_Pixel coordinate grounding data:_
##############################

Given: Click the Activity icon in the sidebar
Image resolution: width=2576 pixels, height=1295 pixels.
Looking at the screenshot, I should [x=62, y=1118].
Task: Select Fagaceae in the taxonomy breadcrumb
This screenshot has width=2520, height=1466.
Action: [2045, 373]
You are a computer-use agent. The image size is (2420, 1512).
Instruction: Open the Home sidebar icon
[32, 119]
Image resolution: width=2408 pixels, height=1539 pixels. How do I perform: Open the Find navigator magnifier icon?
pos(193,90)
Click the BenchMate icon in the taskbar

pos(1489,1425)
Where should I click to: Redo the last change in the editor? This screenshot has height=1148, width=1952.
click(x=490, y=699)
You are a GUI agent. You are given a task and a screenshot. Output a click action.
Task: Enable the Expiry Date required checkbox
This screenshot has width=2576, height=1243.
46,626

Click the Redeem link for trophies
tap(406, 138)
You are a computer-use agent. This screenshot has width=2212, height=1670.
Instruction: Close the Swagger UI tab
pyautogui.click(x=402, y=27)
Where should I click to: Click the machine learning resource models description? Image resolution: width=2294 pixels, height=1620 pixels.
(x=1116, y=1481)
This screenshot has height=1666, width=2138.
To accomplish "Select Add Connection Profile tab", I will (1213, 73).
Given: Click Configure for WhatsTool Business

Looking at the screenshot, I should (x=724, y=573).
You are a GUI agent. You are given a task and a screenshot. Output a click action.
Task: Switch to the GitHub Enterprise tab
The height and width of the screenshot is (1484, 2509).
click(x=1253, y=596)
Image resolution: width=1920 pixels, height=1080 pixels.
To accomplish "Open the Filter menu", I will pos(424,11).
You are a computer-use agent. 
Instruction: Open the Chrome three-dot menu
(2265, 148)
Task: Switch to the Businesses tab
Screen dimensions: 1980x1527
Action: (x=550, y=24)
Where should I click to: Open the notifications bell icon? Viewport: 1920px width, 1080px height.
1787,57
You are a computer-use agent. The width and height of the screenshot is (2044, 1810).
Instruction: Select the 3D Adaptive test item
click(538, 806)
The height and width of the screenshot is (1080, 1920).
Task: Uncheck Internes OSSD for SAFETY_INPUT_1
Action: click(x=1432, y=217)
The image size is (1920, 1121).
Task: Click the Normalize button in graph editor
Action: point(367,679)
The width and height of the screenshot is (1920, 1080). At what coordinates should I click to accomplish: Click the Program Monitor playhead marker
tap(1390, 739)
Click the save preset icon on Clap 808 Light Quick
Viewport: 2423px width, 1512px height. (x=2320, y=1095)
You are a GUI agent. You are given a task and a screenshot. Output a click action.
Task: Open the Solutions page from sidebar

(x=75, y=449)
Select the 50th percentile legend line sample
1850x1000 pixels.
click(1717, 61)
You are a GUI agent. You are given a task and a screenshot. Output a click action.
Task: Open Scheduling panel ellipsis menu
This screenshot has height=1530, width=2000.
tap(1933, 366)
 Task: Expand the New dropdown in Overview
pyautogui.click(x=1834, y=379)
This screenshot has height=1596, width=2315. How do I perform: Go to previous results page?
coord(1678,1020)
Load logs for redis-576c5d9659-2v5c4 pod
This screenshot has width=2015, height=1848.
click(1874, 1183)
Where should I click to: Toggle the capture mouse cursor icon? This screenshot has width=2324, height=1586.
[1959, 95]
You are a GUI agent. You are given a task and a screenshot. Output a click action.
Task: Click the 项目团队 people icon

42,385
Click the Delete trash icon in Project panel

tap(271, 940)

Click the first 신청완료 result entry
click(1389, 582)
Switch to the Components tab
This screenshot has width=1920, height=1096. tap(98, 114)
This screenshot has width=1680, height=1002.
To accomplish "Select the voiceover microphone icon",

##############################

_TASK DETAILS:_ Restate every entry above exactly as it stands.

_YOUR SOLUTION:_
Given: Click the Activity icon in the sidebar
Image resolution: width=2576 pixels, height=1295 pixels.
Looking at the screenshot, I should [x=62, y=1118].
Task: Select Fagaceae in the taxonomy breadcrumb
This screenshot has width=2520, height=1466.
Action: [2045, 373]
You are a computer-use agent. The image size is (2420, 1512).
Instruction: Open the Home sidebar icon
[32, 119]
Image resolution: width=2408 pixels, height=1539 pixels. How do I perform: Open the Find navigator magnifier icon?
pos(193,90)
Click the BenchMate icon in the taskbar

pos(1489,1425)
Where should I click to: Redo the last change in the editor? This screenshot has height=1148, width=1952.
click(x=490, y=699)
You are a GUI agent. You are given a task and a screenshot. Output a click action.
Task: Enable the Expiry Date required checkbox
This screenshot has width=2576, height=1243.
46,626

Click the Redeem link for trophies
tap(406, 138)
You are a computer-use agent. This screenshot has width=2212, height=1670.
Instruction: Close the Swagger UI tab
pyautogui.click(x=402, y=27)
Where should I click to: Click the machine learning resource models description? Image resolution: width=2294 pixels, height=1620 pixels.
(x=1116, y=1481)
This screenshot has height=1666, width=2138.
To accomplish "Select Add Connection Profile tab", I will (1213, 73).
Given: Click Configure for WhatsTool Business

Looking at the screenshot, I should (x=724, y=573).
You are a GUI agent. You are given a task and a screenshot. Output a click action.
Task: Switch to the GitHub Enterprise tab
The height and width of the screenshot is (1484, 2509).
click(x=1253, y=596)
Image resolution: width=1920 pixels, height=1080 pixels.
To accomplish "Open the Filter menu", I will pos(424,11).
You are a computer-use agent. 
Instruction: Open the Chrome three-dot menu
(2265, 148)
Task: Switch to the Businesses tab
Screen dimensions: 1980x1527
Action: (x=550, y=24)
Where should I click to: Open the notifications bell icon? Viewport: 1920px width, 1080px height.
1787,57
You are a computer-use agent. The width and height of the screenshot is (2044, 1810).
Instruction: Select the 3D Adaptive test item
click(538, 806)
The height and width of the screenshot is (1080, 1920).
Task: Uncheck Internes OSSD for SAFETY_INPUT_1
Action: click(x=1432, y=217)
The image size is (1920, 1121).
Task: Click the Normalize button in graph editor
Action: point(367,679)
The width and height of the screenshot is (1920, 1080). At what coordinates should I click to accomplish: Click the Program Monitor playhead marker
tap(1390, 739)
Click the save preset icon on Clap 808 Light Quick
Viewport: 2423px width, 1512px height. (x=2320, y=1095)
You are a GUI agent. You are given a task and a screenshot. Output a click action.
Task: Open the Solutions page from sidebar

(x=75, y=449)
Select the 50th percentile legend line sample
1850x1000 pixels.
click(1717, 61)
You are a GUI agent. You are given a task and a screenshot. Output a click action.
Task: Open Scheduling panel ellipsis menu
This screenshot has height=1530, width=2000.
tap(1933, 366)
 Task: Expand the New dropdown in Overview
pyautogui.click(x=1834, y=379)
This screenshot has height=1596, width=2315. How do I perform: Go to previous results page?
coord(1678,1020)
Load logs for redis-576c5d9659-2v5c4 pod
This screenshot has width=2015, height=1848.
click(1874, 1183)
Where should I click to: Toggle the capture mouse cursor icon? This screenshot has width=2324, height=1586.
[1959, 95]
You are a GUI agent. You are given a task and a screenshot. Output a click action.
Task: Click the 项目团队 people icon

42,385
Click the Delete trash icon in Project panel

tap(271, 940)

Click the first 신청완료 result entry
click(1389, 582)
Switch to the Components tab
This screenshot has width=1920, height=1096. tap(98, 114)
This screenshot has width=1680, height=1002.
To accomplish "Select the voiceover microphone icon",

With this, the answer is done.